Problems to solve →
(a) Decide whether each statement agrees with the passage about Molly McIntosh and her husband, answering yes or no and quoting the exact words of the passage that settle it: (i) Donald McIntosh's remains were identified by his brother-in-law, Lieutenant Frank Gibson; (ii) Molly McIntosh was present at her husband's burial at Fort Leavenworth; (iii) Donald's body was found near the banks of the Little Bighorn River.
(b) Carry on the passage about Molly McIntosh and her husband from the point where it stops.

Molly Garrett McIntosh declined to attend the burial of her husband, First Lieutenant Donald McIntosh, at Fort Leavenworth on August 3, 1877. She left Fort Abraham Lincoln in the Dakota Territory in late July 1876, a broken woman with no idea how she would go on without her beloved. First Lieutenant McIntosh, the thirty-seven-year-old commander of the Seventh Cavalry’s Company G, fell with the other officers at the Battle of the Little Bighorn. His remains had been identified by his brother-in-law, Lieutenant Frank Gibson. Gibson was with the Seventh’s Company H and part of the detail dispatched to the scene to recover and bury the bodies of his fellow soldiers. According to a report from Lieutenant Charles F. Roe who rode with Gibson on the detail, Donald’s body was found close to the banks of the Little Bighorn River. He had been stripped and scalped; his head was “pounded to jelly.” His remains were identified by the special sleeve buttons found near where his body lay. The “gutta-percha” buttons had been a present from Molly and presented to him just before he had ridden out with General Custer to Montana.* She secretly had had them sewn on his uniform.

Stored rows →
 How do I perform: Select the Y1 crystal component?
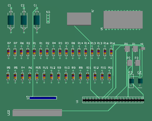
==
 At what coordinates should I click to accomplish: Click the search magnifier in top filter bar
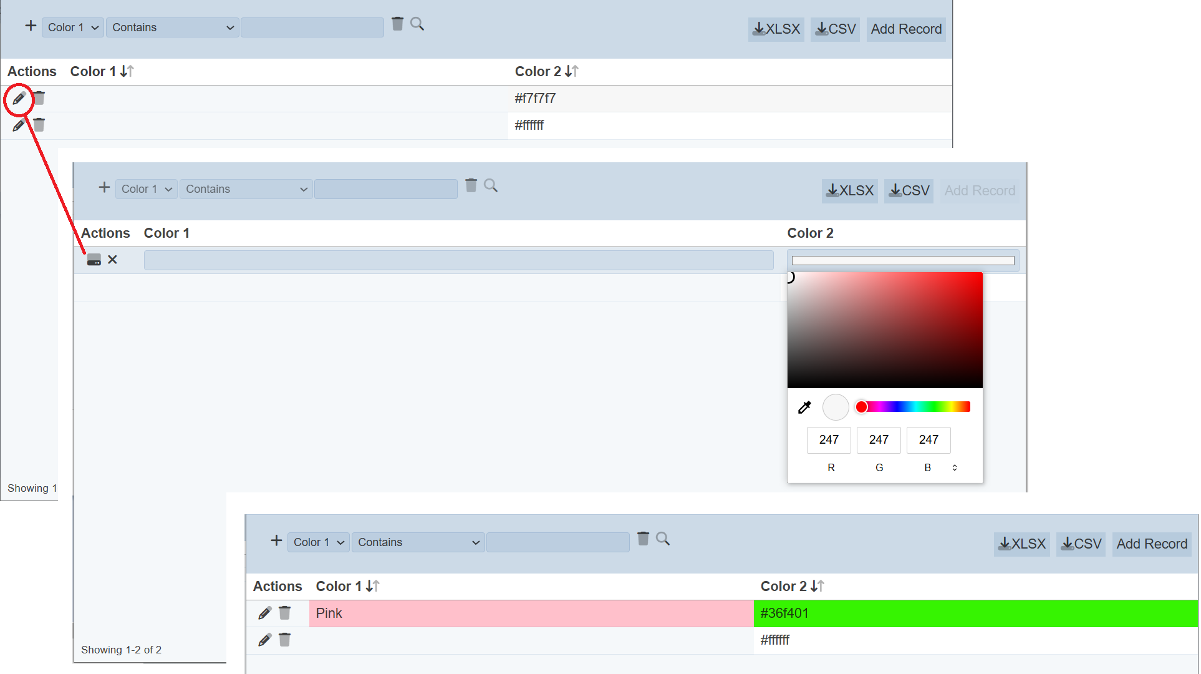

Task-by-task answers →
(a)
(i) Yes: "His remains had been identified by his brother-in-law, Lieutenant Frank Gibson."
(ii) No: "Molly Garrett McIntosh declined to attend the burial of her husband, First Lieutenant Donald McIntosh, at Fort Leavenworth on August 3, 1877."
(iii) Yes: "Donald’s body was found close to the banks of the Little Bighorn River."

(b)
Not long after leaving Fort Abraham Lincoln to return to Baltimore to live with her mother, Molly learned of the condition of her husband’s body. She was desperate to find out what had happened to Donald. She knew he kept a journal of his activities. It was a small, dark book he always kept tucked in the pocket of his uniform. Molly wanted to know if the journal had been located. She also wanted to know if his wedding ring had been taken by the Indians after the battle. The ring, gold with a small diamond, bore the initials inside of both Donald and Molly along with the number sixty-six for 1866, the year the two were married. Neither his journal nor his wedding ring was located. Molly’s sister Katherine, wife of Lieutenant Frank Gibson, thought it was cruel not to let her know the truth and gently explained what Frank had shared with her about Donald’s death. Molly was grateful but imagining how her husband suffered drove her to her parents’ home where she shut herself away.
Molly’s father, Milton Garrett, had passed away in 1869, and her mother Mary was alone and in poor health. Molly was there to take care of her. Apart from Mary, Molly saw no one. She isolated herself from the world to grieve the loss of her spouse alone.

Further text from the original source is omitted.